+++ Source passage +++

A Declaration of Cattiness

Shea LevyNews & Views

This weekend, at the Freecoast’s Independence day cookout, we had a declaration competition. This was my entry:

When, in the course of communal events, it becomes necessary for one person to dissolve the bonds of courtesy which have kept the group civil with one another, and to assume among the peoples of the Coast, the gossipy and cliquey attitude to which the laws of human nature incline them, a decent respect to the opinions of their fellows requires that they should declare the causes which impel them to nosy conversation.

+++ Material +++

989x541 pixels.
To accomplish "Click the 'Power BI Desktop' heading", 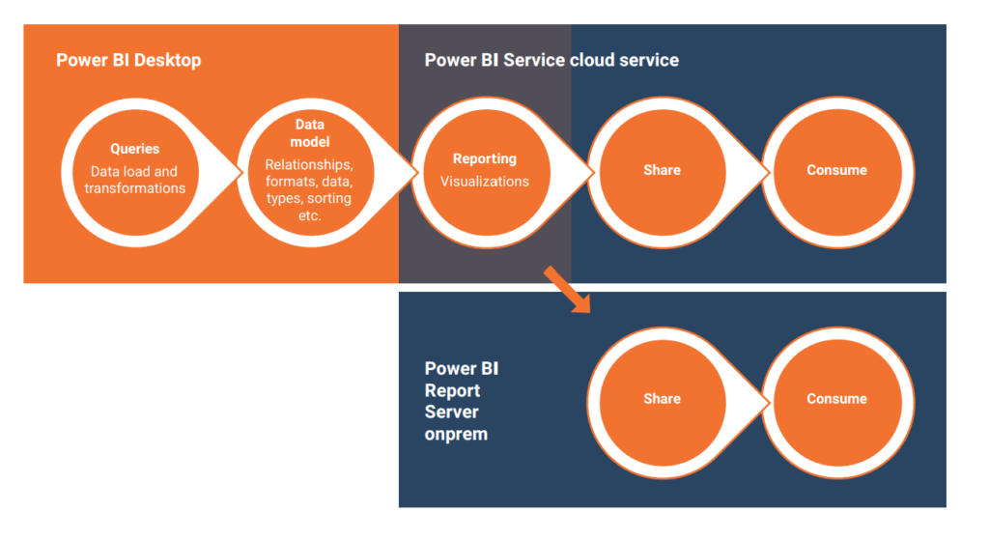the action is [128, 60].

+++

__Instruction 1__:
According to the declaration of cattiness post, at what event was the declaration competition held?
__Instruction 2__:
Proceed with the declaration of cattiness post, picking up right after its last sentence.

__Task result 1__:
The Freecoast's Independence Day cookout.

__Task result 2__:
We hold these truths to be quite relevant, that most men are created communal, that they are endowed by their nature with certain social values, that among these are information, strategy, and the pursuit of judgment. That to secure these needs, private conversations are instituted among friends, deriving their just powers from the truth and relevance of the details. That whenever any form of social norm becomes destructive to those ends, it is right of the people to alter or abolish it, and to institute new norms, laying their foundation on such principles and organizing their expectations in such form, as to them shall seem most likely to effect their community’s virtue and harmony. Prudence, indeed, will dictate that norms long established should not be changed for light and transient causes; and accordingly all experience hath shown that mankind are more disposed to suffer, while evils are sufferable, than to right themselves by abolishing the forms to which they are accustomed. But when long trains of communal blunders and blowups, deriving invariably from the same misguided application of the virtues of niceness and minding ones own business, plague them, it is their right, it is their duty, to throw off such norms, and to provide new guards for their future prosperity.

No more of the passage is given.